■ **WORK TASK**
Each line of the listing, apart from the pictures, is to be printed exactly.

■ **ENTRIES PROVIDED**

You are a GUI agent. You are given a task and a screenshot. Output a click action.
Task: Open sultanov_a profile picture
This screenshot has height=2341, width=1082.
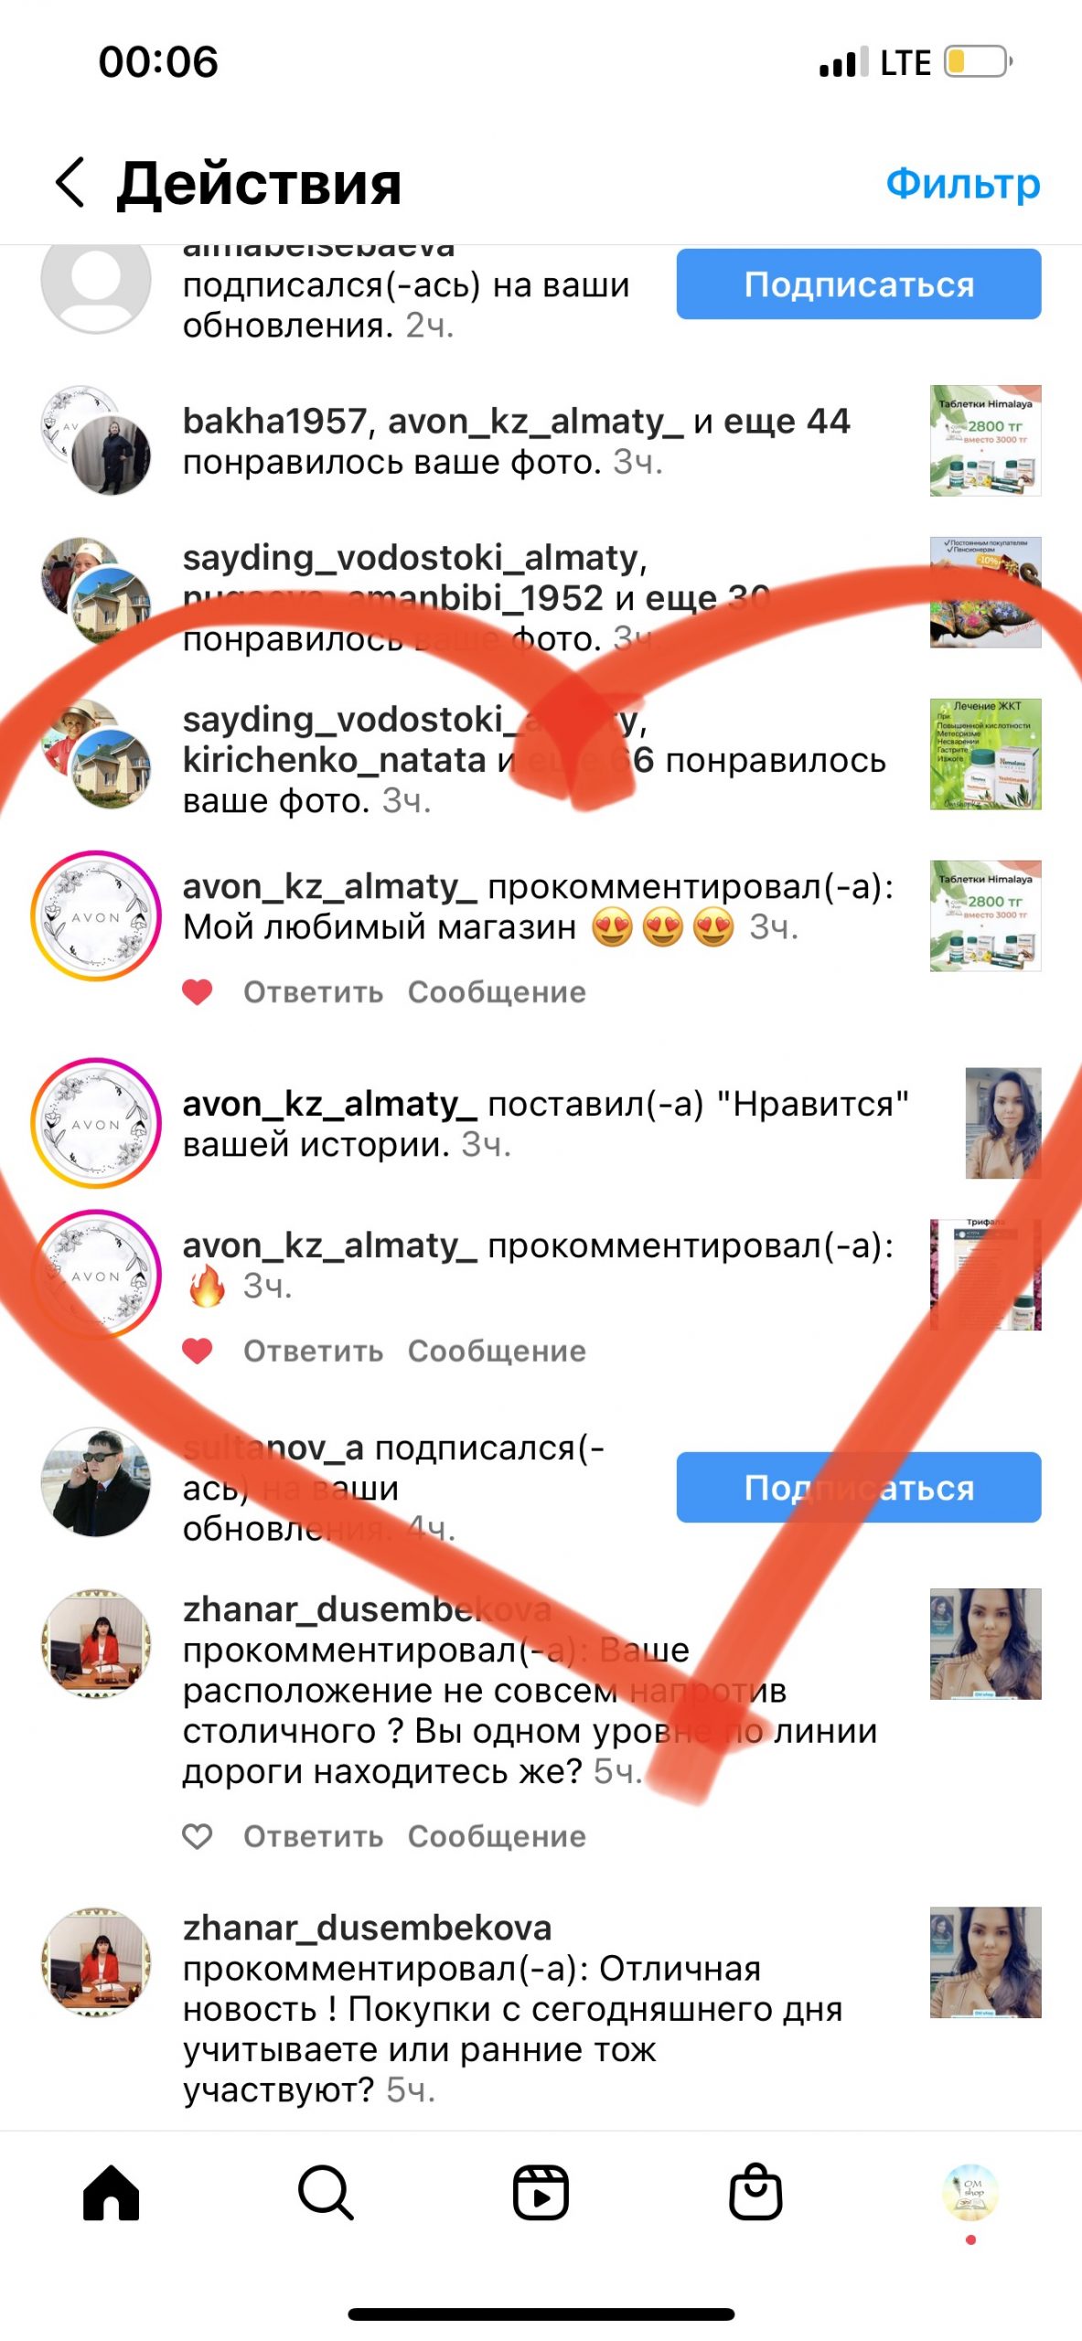[96, 1482]
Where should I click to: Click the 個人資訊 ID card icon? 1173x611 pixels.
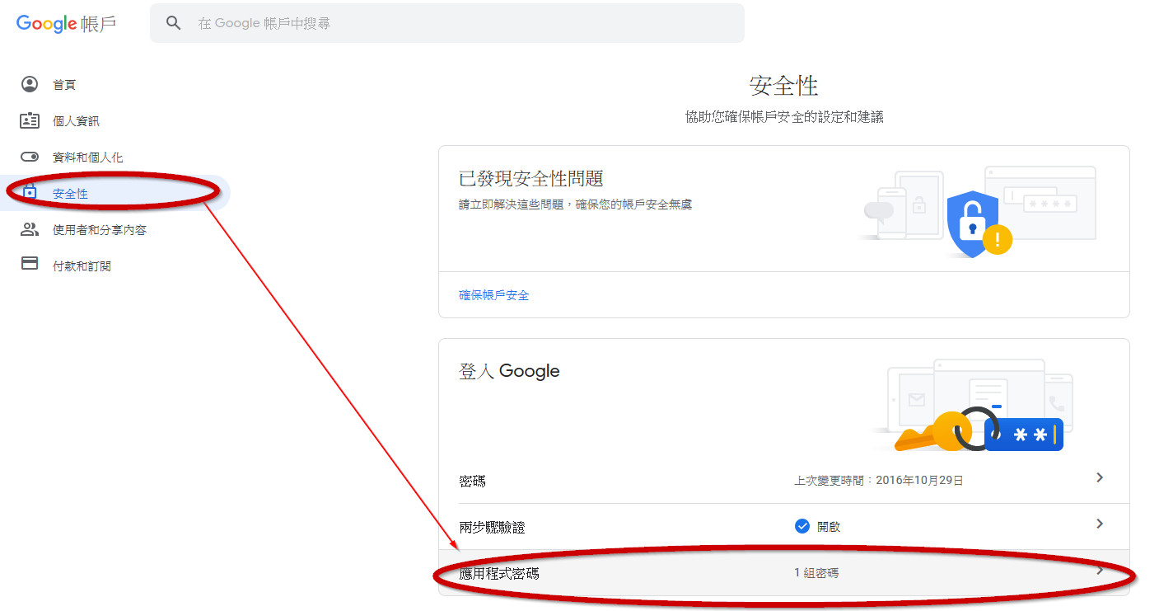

■ **TASK SOLUTION**
You are a GUI agent. You are given a task and a screenshot. Output a click action.
Task: Open sultanov_a profile picture
This screenshot has height=2341, width=1082.
[96, 1482]
Where should I click to: Click the 個人資訊 ID card icon? 1173x611 pixels.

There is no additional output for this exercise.